こびとく日誌

クツをつくりながら考えたこと。晴耕雨読な日々のこと。

ガングリオン

先月の話であるが、お客さまからのお便りにある提案が書かれていた。
それは、手持ちの靴に穴をあけることができないかというもの。そんなことをお願いしたら怒られるかもしれませんが・・・と添えられていたがそんなことはありません。
わたしがあけられる穴ならばいくらでもあけますよ。どうぞお持ちくださいとお電話をしたらすぐに持ってきてくださった。
市販のゴルフシューズである。
ちょうど親指の付け根のあたりに大きなガングリオンのあるお客さま。ガングリオンというのは良性の軟部腫瘍で中にゼリーがはいっていて、はれると堅くなり、あたかも骨のようになったりするもの。どんな靴を履いてもここがあたってしまっていつも苦労されているのだという。いつもはご自分でその箇所を切って穴をあけるのだが、このゴルフシューズの革は厚くて硬かったのでできなかったらしい。早速、履いてみていただいて、穴をあける場所に印をつける。ヌキで丸く穴を少しずつ開けてゆく。何度も履いてみながら、もう少し、もう少しとどんどん穴を大きくしていった。最後にほつれないように端をぐるりとミシンをかける。ちょうどガングリオンのでっぱりのところが開放されることになって具合がよいということだった。
良かったー。
全く難しい作業でもなく、でもこれで履けなかったクツが履けるようになるなんてそれこそ魔法のようだった。

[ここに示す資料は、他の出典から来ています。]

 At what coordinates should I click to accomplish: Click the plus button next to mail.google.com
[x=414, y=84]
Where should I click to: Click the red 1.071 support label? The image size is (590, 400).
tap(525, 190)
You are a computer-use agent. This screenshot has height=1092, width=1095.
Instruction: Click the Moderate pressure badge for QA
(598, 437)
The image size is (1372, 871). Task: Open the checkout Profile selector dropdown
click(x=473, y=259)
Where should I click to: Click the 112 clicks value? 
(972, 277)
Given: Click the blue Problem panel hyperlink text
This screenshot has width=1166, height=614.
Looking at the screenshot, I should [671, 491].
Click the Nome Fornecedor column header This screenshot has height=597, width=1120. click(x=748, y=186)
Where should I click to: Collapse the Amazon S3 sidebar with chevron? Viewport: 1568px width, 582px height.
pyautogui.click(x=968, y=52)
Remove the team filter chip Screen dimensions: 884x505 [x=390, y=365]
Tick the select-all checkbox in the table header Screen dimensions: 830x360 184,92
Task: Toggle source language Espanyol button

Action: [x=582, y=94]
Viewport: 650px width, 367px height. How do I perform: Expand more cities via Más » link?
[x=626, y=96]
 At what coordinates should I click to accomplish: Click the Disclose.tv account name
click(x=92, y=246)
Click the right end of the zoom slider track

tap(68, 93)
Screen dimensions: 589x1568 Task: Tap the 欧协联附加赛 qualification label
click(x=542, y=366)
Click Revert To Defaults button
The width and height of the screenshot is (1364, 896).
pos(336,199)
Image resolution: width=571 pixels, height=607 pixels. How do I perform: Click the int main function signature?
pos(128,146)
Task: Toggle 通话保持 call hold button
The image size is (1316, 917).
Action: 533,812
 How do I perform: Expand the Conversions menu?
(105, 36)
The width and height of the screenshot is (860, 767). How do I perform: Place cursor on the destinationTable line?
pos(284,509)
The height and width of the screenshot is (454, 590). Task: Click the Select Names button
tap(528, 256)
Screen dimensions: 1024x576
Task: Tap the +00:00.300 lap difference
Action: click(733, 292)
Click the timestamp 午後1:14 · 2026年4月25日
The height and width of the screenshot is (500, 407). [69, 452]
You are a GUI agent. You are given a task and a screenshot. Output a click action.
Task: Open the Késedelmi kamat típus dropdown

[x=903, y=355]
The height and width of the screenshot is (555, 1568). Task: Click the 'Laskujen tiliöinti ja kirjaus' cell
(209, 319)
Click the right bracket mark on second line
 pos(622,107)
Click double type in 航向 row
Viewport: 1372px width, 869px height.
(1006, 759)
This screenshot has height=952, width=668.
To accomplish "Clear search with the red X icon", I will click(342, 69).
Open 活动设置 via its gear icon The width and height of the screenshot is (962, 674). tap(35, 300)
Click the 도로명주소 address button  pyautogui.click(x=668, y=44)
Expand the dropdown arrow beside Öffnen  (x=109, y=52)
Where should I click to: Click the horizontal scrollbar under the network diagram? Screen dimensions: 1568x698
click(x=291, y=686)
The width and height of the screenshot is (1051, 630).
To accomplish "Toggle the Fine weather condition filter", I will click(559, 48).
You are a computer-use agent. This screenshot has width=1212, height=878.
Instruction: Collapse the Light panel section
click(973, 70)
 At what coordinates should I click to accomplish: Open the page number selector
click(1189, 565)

このようにこびとくのできる範囲のことでしたら何でもやりますのでどうぞお気軽にご相談くださいね。手間がかかると工賃が高くなってしまうかもしれませんがお金のかからない方法もご一緒に考えてみることもできますので。

これは大磯の照が崎海岸。この前アオバトを見に行った。
ここは波で洗われたまんまるの石がいっぱいです。